About a week ago what is left of the natural landscape in Ottawa--and a number of lawns that have been let to run riot--gave over to the annual dandelion pride. Dent de lion. The teeth of a lion bite a place for themselves and parade their yellow banner for a week before exploding into puff balls of parachuting seeds.

But even before the seeds have blown to their new homes, their place on urban hills is taken by ever so slightly more respectable daisies that open most precociously at dawn. Daes eag. Day's eye. A suitable opening for a near Summer's day.
Now these are honest bloomers--not sophisticated with heavy petals like potted mums.
These showboaters of Summer overshadow their fleabane or aster cousins, who compete, blinking their eyelash petals when the sun is done, bundled in a royal mauve or a flirtatious pink.

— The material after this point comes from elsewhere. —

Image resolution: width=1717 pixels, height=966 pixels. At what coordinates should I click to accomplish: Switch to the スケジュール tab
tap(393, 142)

Also showing now are the heroes of the hedgerow, the bluebells or foxglove from which we have derived the heart medication digitalis

If these draw too much attention to themselves, you can settle for that old prairie companion cow vetch, a more modest story in the same colour.

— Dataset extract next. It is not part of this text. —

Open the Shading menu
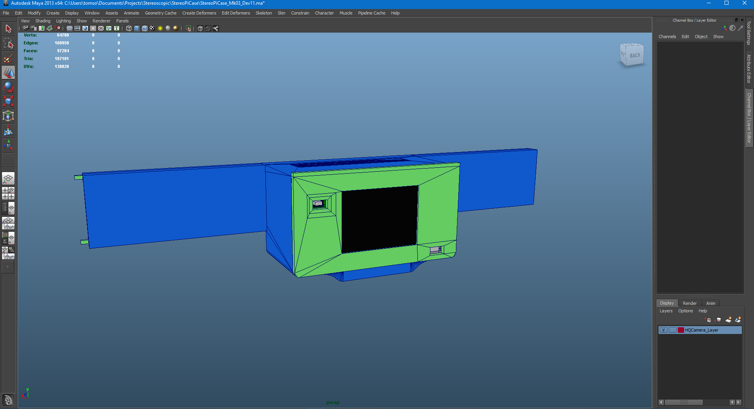754x409 pixels. (x=43, y=20)
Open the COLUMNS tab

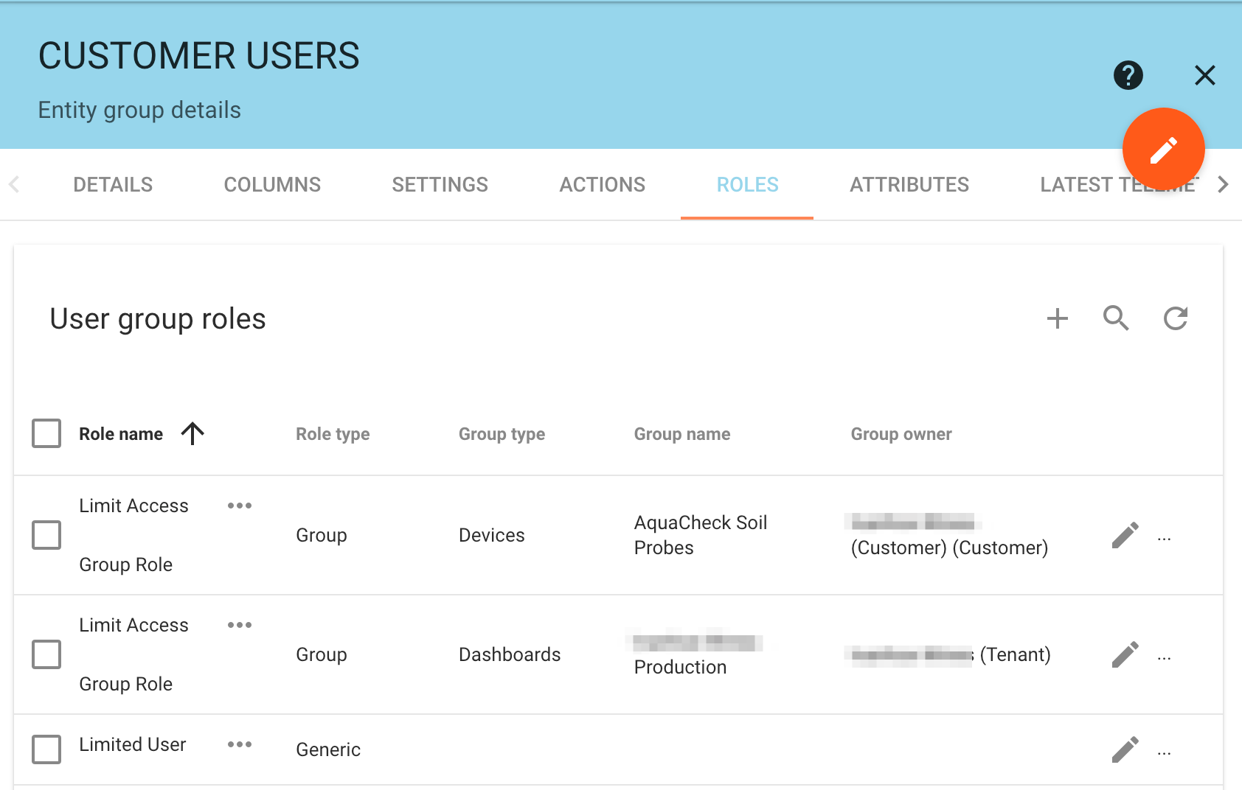point(271,184)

Yet to make an appearance is the common cornflower, or chicory, the roots of which cowboys roasted to make coffee on the trail. Cow coffee might have been the inspiration for the caffeine free Mormon beverage Postum.


But don't tell them that it, too, is a drug! Seventh Day Adventist Kellogg ran a sanitarium, after all, and a tidy ship, tidy ship at that! There was always more going on at Battle Creek than people suspected, Post Toasties, Corn Flakes, or no corn flakes. The best to you each morning, indeed!